_Instruction_
Transcribe the passage on filling-body strength between "FIGURE 8. Change" and "a given concentration.", inclusive.

_Selection_

-=-=-=-=-

FIGURE 8. Change in the strengths of the test blocks with different concentrations with curing time for a given tailings-to-cement ratio.
FIGURE 9. Change in the strength of the test blocks with the tailings-to-cement ratio at different curing times for a given concentration.
FIGURE 10. Change in the strength of test blocks with different concentrations with tailings-to-cement ratios for a given curing time.
To understand the influences of the different factors on the strength of the filling body, the cement-tailings ratio χ₁ and the concentration of the filling slurry χ2 were taken as independent variables, and the interaction between the cement-tailings ratio χ₁ and the concentration of the filling slurry χ2 was also considered. In addition, the day 3, day 7, day 28, and day 60 uniaxial compressive strengths of the test blocks Ϭ₀₃, Ϭ₀₇, Ϭ₂₈, and Ϭ₆₀ were used as dependent variables. At the initial stage of the original data induction and arrangement, the relevant data should be listed in the spreadsheet. The strength of the backfill corresponding to the specific cement-sand ratio and the concentration of the backfill slurry should be listed. The strength samples at the same curing age should be grouped into a column to clarify the strict correspondence between the data. Using data processing methods similar to those described in previous studies, the statistical regression analysis of the test parameters was performed using mathematical software, e.g., Excel or Matlab (Quan et al., 2007; Qiao et al., 2019; de Souza et al., 2021; Freise et al., 2021). Regression statistical analysis is shown in Table 4. The analytical relationships between the uniaxial compressive strength and the influencing factors of each group of filling test blocks were established. The obtained multiple regression equation for the strength of the filling body is presented in Table 5.

-=-=-=-=-

Document and screenshot pointing entries:
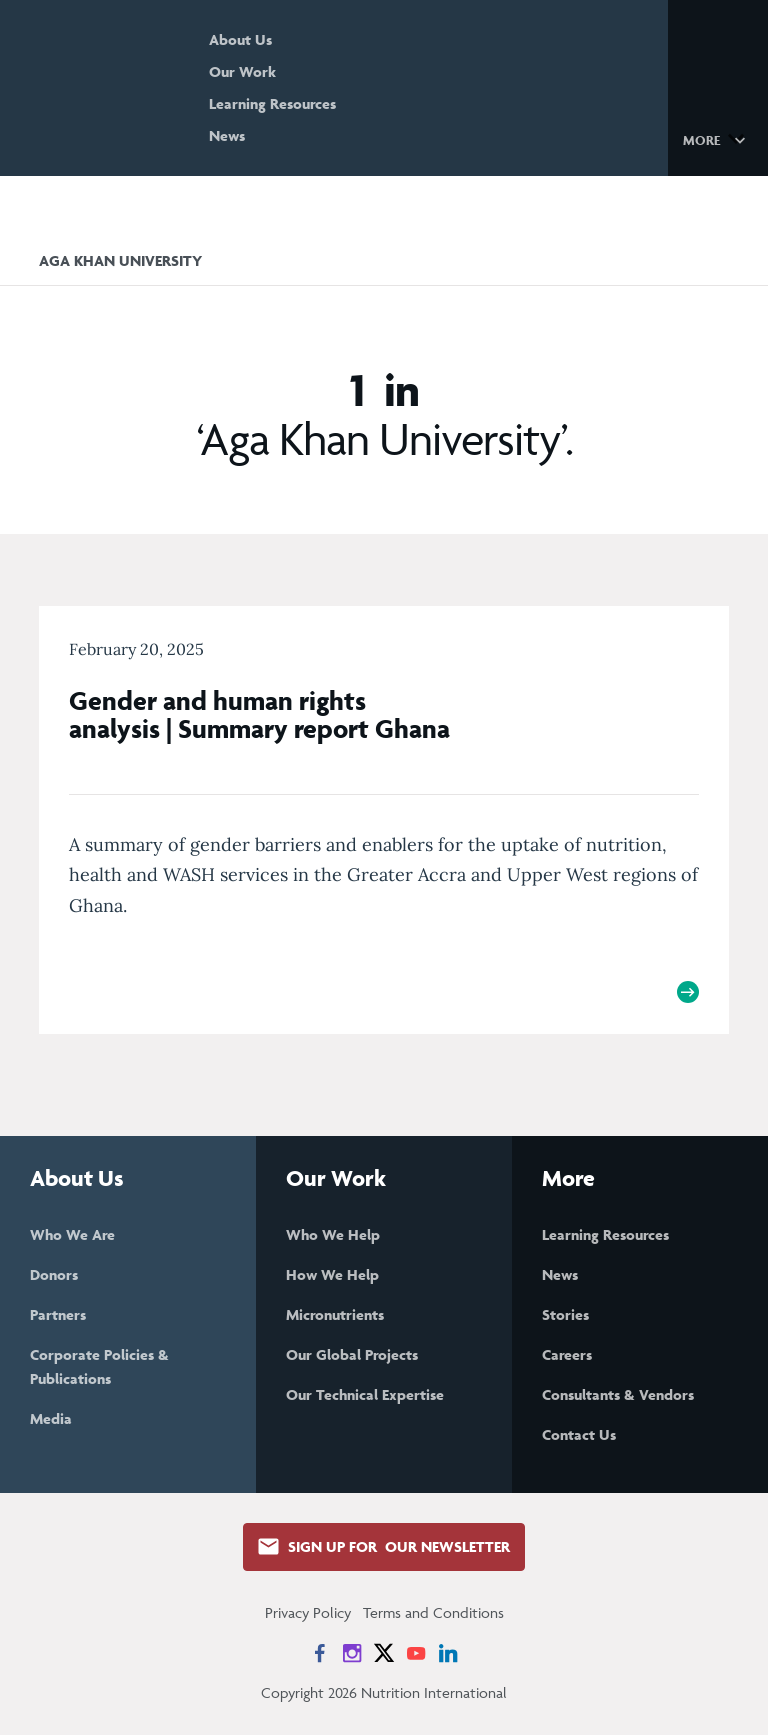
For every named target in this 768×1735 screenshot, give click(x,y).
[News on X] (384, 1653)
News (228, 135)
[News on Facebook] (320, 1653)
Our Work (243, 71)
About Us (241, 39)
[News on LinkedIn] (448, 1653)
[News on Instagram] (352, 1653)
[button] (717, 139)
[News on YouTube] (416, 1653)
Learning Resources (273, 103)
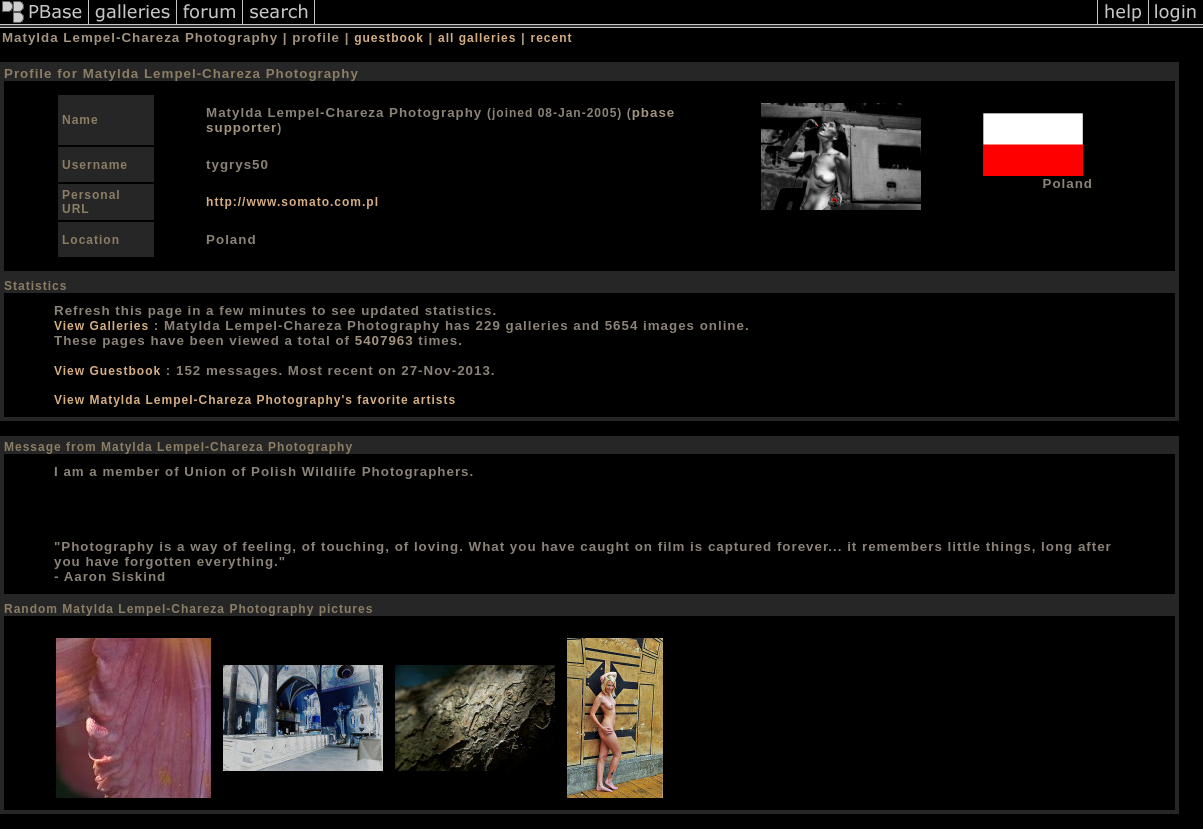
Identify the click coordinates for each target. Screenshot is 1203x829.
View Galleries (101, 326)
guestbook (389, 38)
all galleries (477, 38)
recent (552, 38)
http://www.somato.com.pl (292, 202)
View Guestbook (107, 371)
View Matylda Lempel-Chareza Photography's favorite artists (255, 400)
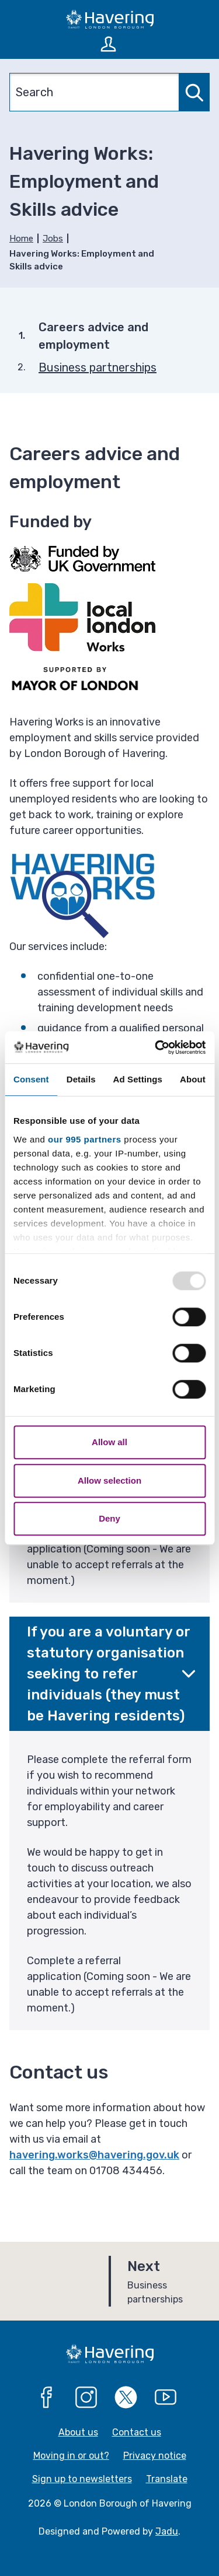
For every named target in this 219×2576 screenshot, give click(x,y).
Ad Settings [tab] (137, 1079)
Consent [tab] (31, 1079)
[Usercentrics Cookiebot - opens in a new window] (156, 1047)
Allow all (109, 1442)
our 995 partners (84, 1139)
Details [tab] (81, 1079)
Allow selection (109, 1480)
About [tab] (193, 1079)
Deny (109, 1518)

-=-=-=-=-

_Task response_
FIGURE 8. Change in the strengths of the test blocks with different concentrations with curing time for a given tailings-to-cement ratio.
FIGURE 9. Change in the strength of the test blocks with the tailings-to-cement ratio at different curing times for a given concentration.